[Stored dataset items]
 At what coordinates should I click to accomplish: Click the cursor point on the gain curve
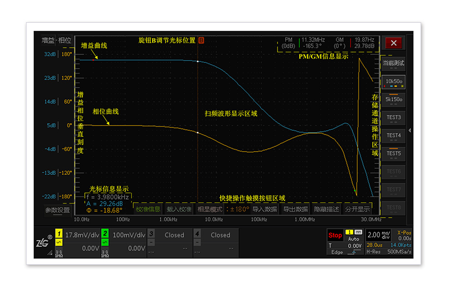coord(198,62)
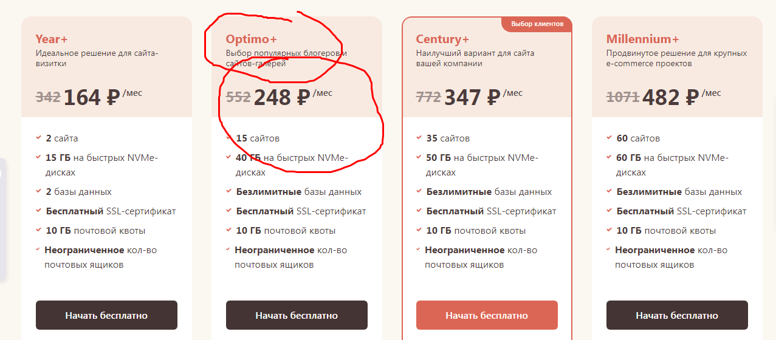Start the Year+ plan with "Начать бесплатно"
This screenshot has width=776, height=340.
[106, 315]
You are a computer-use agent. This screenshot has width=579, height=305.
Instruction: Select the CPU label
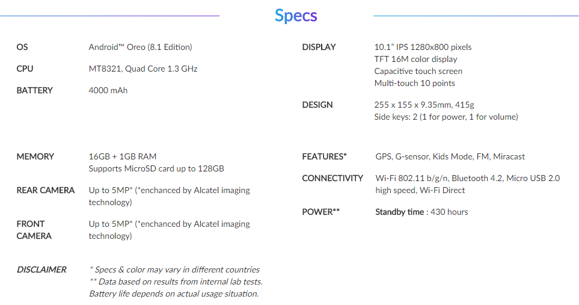(25, 69)
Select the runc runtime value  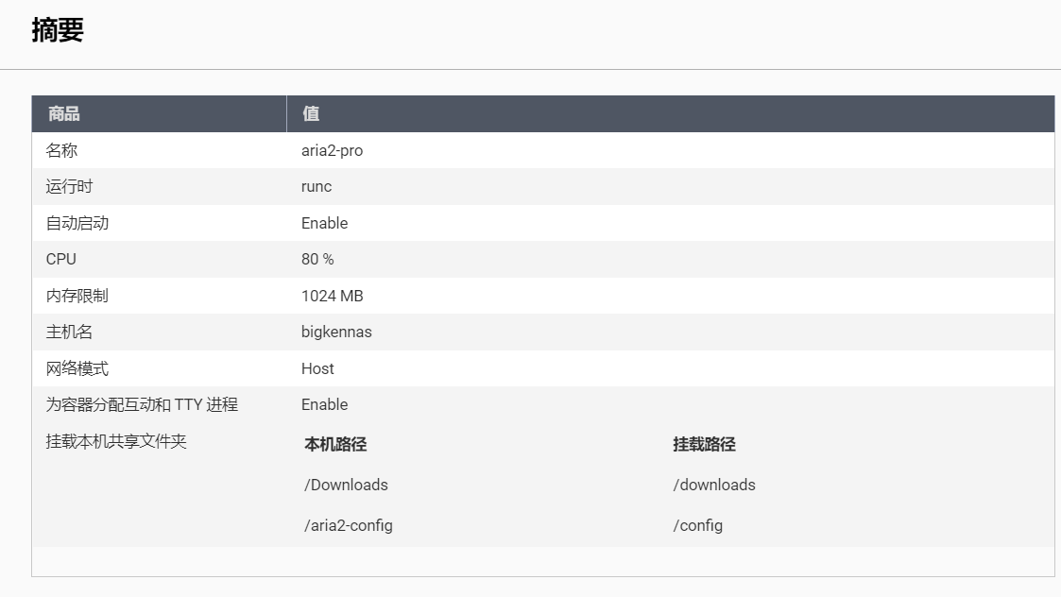pyautogui.click(x=317, y=187)
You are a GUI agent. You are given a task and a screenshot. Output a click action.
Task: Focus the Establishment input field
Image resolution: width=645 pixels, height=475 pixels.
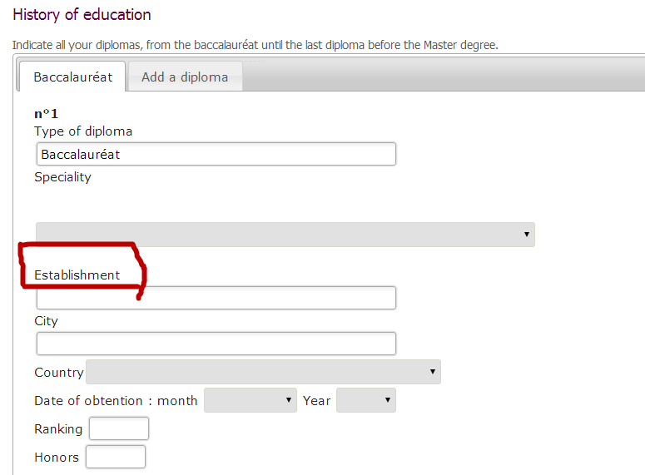click(x=216, y=298)
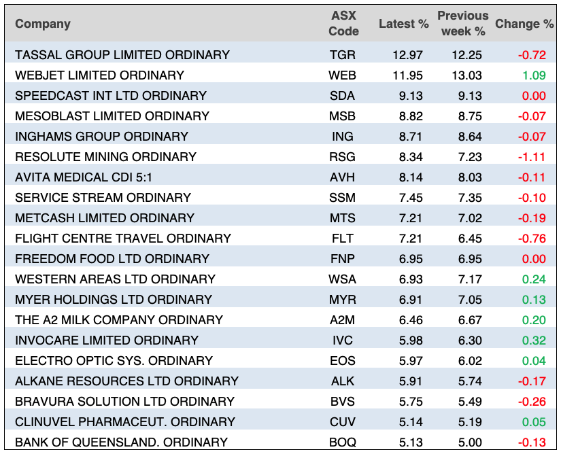Select the BOQ ticker code cell
This screenshot has width=561, height=454.
tap(343, 442)
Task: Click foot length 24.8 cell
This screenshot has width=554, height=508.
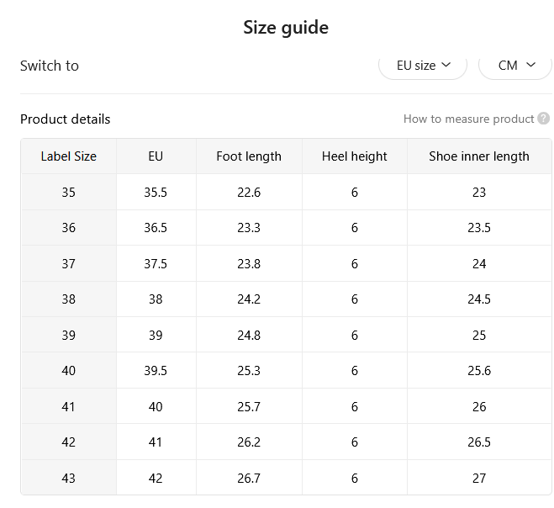Action: [x=249, y=335]
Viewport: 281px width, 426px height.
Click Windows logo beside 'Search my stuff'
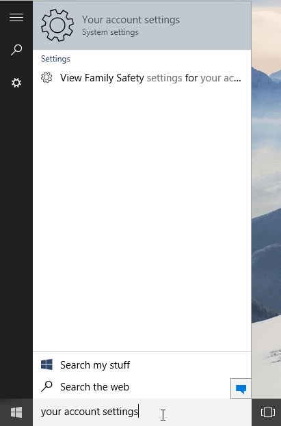pos(46,364)
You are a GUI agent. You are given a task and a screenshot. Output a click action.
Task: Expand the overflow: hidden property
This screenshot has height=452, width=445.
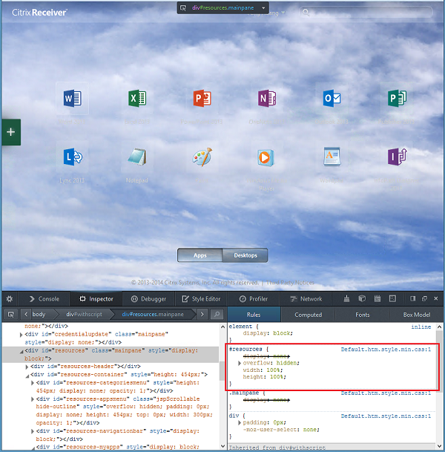coord(239,363)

▶ What you should do: The answer must consist solely of the lines from the first line of the data through the line containing "You are a computer-use", inclusive, reproduced exactly and without pictures.

▶ Answer to this task:
 At what coordinates should I click to accomplish: Click the cursor point on the gain curve
coord(198,62)
Start the Year+ plan with "Начать бесплатно"
This screenshot has width=776, height=340.
[106, 315]
You are a computer-use agent. This screenshot has width=579, height=305.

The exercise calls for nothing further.